Collected data:
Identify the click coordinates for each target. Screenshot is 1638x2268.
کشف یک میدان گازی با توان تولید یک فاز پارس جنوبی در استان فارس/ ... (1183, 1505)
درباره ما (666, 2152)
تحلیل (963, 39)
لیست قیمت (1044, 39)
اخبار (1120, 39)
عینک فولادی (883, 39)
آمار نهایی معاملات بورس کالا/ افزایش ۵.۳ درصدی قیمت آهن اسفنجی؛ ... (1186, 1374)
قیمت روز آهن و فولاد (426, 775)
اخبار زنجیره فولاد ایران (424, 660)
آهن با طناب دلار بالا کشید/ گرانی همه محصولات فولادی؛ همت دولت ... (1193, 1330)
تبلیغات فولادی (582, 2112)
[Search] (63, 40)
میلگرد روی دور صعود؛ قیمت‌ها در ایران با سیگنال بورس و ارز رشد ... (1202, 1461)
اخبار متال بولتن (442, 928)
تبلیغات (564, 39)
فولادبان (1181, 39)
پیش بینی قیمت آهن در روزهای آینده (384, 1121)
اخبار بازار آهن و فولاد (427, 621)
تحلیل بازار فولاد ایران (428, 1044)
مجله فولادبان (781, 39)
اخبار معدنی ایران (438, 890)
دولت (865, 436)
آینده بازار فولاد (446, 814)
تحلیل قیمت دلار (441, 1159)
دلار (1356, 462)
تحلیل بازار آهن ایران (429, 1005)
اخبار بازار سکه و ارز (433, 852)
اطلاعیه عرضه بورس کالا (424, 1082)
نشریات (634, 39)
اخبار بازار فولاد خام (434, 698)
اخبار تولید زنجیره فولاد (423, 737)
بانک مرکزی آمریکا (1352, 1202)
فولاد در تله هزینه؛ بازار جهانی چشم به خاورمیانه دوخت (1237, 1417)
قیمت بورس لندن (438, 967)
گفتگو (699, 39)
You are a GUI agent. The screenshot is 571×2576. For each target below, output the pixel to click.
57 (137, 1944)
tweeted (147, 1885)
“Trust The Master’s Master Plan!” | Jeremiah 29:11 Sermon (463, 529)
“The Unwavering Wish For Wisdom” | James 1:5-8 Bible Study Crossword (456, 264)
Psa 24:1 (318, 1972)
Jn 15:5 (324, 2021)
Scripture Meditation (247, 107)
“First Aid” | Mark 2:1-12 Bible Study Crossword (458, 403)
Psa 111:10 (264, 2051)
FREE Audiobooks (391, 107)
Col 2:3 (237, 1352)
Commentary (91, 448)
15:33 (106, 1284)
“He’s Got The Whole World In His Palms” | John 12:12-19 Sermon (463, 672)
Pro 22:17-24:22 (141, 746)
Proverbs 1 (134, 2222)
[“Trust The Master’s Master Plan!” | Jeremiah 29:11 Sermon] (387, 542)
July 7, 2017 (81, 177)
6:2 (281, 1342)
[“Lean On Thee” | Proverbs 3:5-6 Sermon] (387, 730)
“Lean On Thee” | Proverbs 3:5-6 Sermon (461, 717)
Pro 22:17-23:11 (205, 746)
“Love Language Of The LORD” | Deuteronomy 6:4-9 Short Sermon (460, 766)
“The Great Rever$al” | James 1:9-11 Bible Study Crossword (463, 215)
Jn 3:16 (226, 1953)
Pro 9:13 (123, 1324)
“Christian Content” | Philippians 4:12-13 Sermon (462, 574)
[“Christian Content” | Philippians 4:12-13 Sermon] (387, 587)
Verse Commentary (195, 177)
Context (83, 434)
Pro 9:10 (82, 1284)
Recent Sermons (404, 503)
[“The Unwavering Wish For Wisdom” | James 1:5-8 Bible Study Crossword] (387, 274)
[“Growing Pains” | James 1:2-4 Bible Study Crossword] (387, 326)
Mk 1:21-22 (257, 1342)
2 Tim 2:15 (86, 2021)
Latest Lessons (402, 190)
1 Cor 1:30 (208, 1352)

- [Instructions for the task] Go over the records above and tally each line that includes "Study". Give the total by itself.

- [Answer space] 5